It turns out Sambreel, the notorious adware provider that everyone thought had been quashed is still going strong. The London-based Web traffic analysis firm, spider.io, has found Sambreel, operating under the guise of companies named Yontoo and Alactro, is injecting video and display ad slots into YouTube pages. In an analysis of over 1 billion video ad impressions sold through non-Google ad exchanges, spider.io found that over 15 percent of the inventory were ad slots injected into YouTube by Sambreel.

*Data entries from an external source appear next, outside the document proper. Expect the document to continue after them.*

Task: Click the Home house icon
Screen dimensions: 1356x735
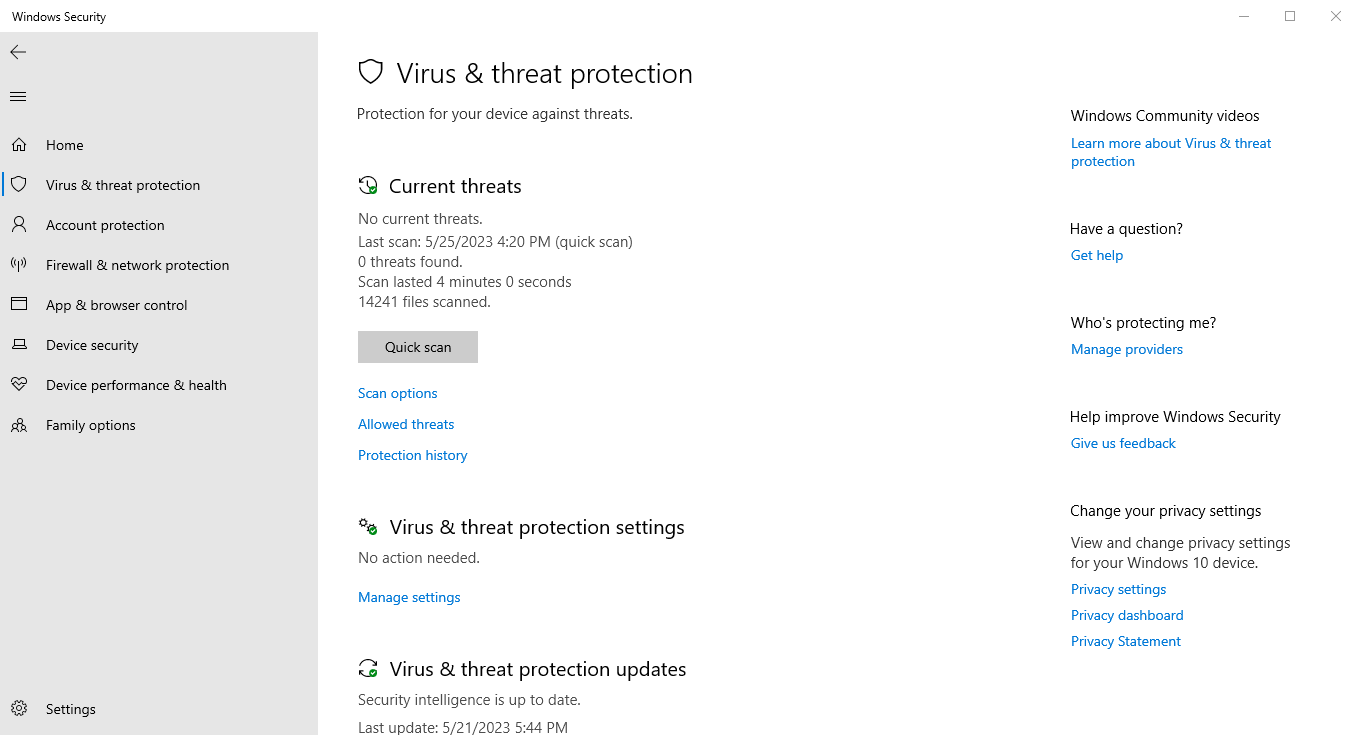Action: [19, 145]
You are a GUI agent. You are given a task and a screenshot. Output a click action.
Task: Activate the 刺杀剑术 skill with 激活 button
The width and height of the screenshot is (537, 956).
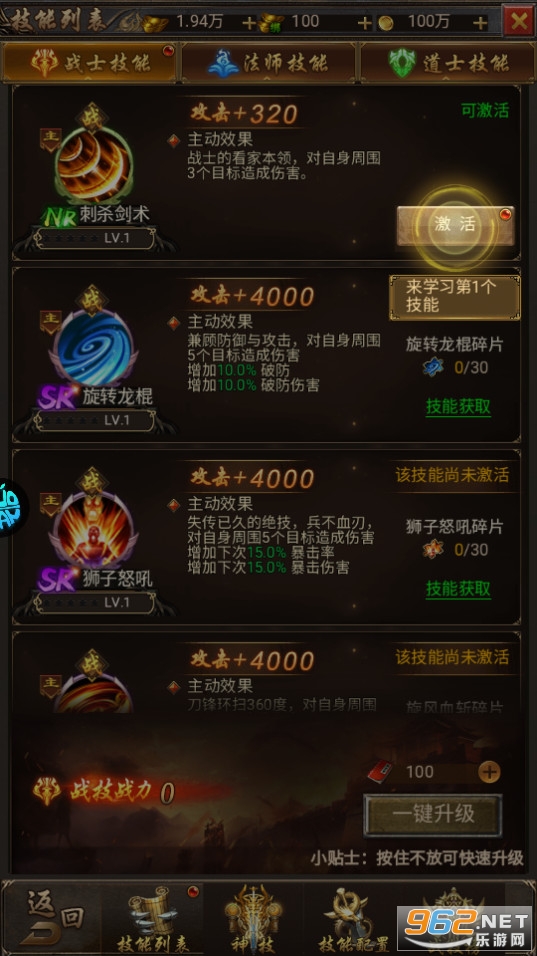455,226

As spider.io recounts in its latest blog post on this issue, back in 2011, Sambreel released adware browser plugins, PageRage and BuzzDock, that hijacked Facebook and Google ad inventory. Facebook then blocked users with Sambreel’s browser plugins installed, and many ad platforms and exchanges blacklisted Sambreel as a display ad inventory supplier in 2012. Sambreel fell off the radar.
Now, here we are in 2013 looking at a similar perpetration. This time, Sambreel has issued two new plugins with consumer-friendly names, Easy YouTube Video Downloader and Best Video Downloader, that are aimed at hijacking YouTube ad inventory — display and video. When installed on a user’s computer, the plugins are able to bypass Google’s ad-quality requirements and inject ad slots throughout YouTube.com when those users visit the site. Just during their review, spider.io found over 3.5 million installations of these plugins.

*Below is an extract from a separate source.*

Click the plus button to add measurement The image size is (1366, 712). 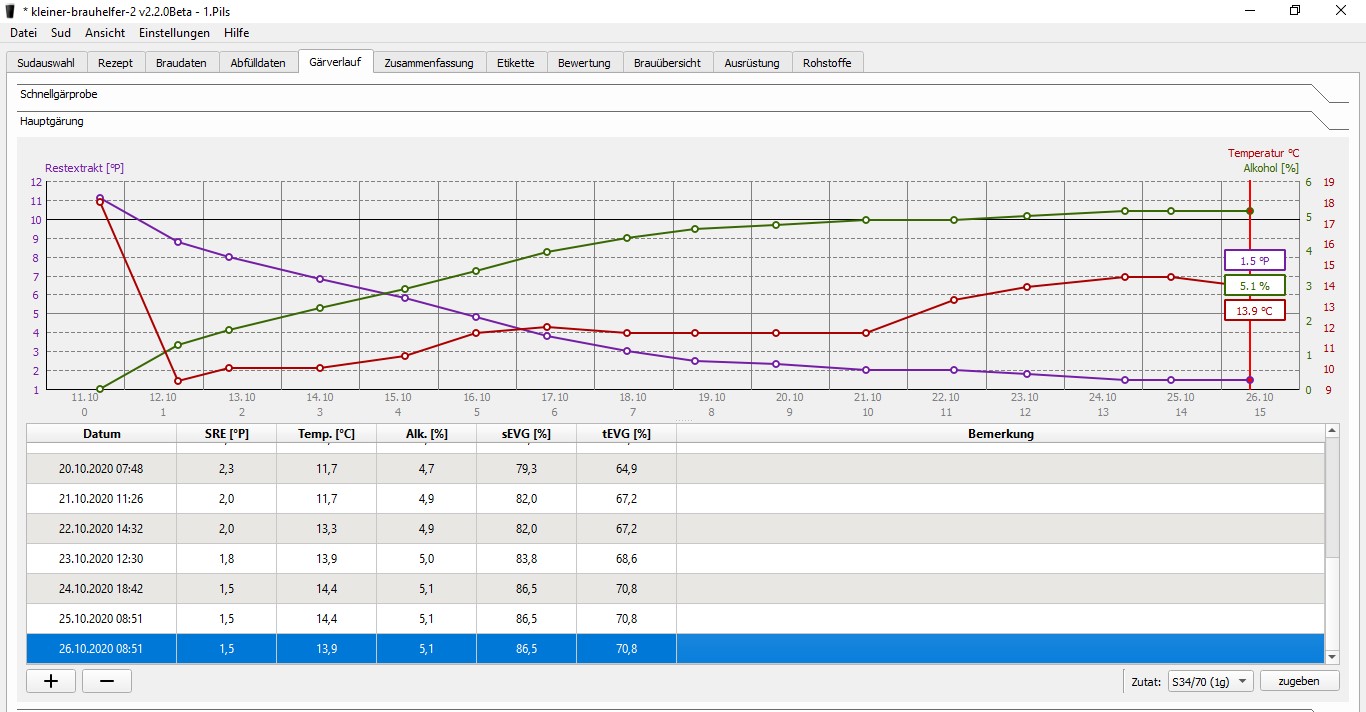pos(51,681)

Sambreel has skirted its ban by the ad exchanges and sell-side platforms by setting up new properties that, on the surface, look like independent supply-side exchanges.

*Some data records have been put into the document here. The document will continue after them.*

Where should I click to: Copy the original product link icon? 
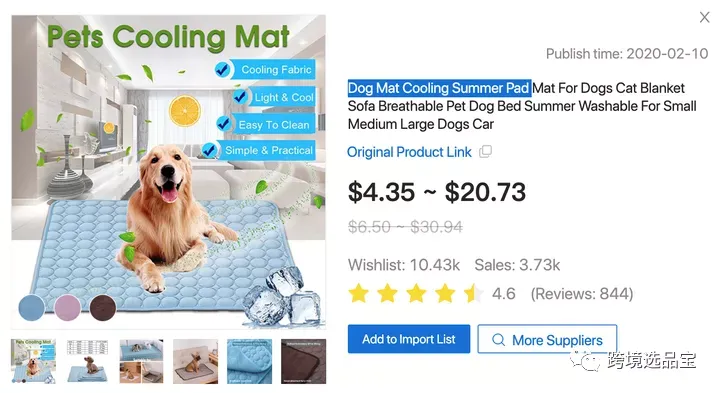(485, 152)
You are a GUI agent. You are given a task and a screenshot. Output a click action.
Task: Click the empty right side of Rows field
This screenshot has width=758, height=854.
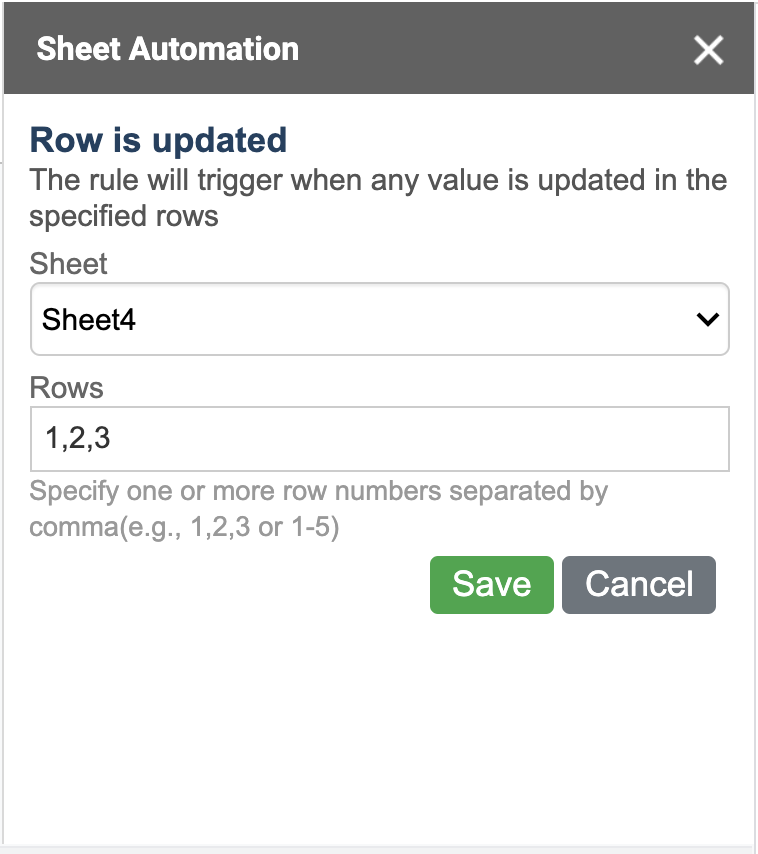pyautogui.click(x=490, y=438)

This marks the first time that video advertisers are affected by Sambreel’s adware. Because CPMs for video ads are typically higher than display ad CPMs, spider.io CEO Douglas de Jaeger says some publishers are performing a particularly nifty kind of arbitrage by purchasing display ad inventory from display ad exchanges and then turning around and selling those same ad slots as if they were video inventory to video ad exchanges, at the higher rates. Sambreel’s ad slots are now among the inventory being sold to video advertisers through non-Google ad exchanges.
Walmart, Time Warner Cable and the Wall Street Journal are among the advertisers spider.io found to be unknowingly buying the injected video ad slots. Below is a screenshot of a Snicker’s video ad in one of the Sambreel slots.
The spider.io team captured over a dozen instances injected display ad slots being purchased by high profile advertisers such as Dominos, Sprint, Amazon, American Airlines, Marriott and Toyota. Here is an example of an injected display ad spot.
Sambreel’s latest scheme hurts YouTube and its publishers more than advertisers — they are the parties losing ad revenue, while the ads are still seen by users. Still, the user experience is affected by ads being injected throughout the YouTube interface, and the ads are set to reload every 120 seconds. That’s probably not the branding experience advertisers have in mind.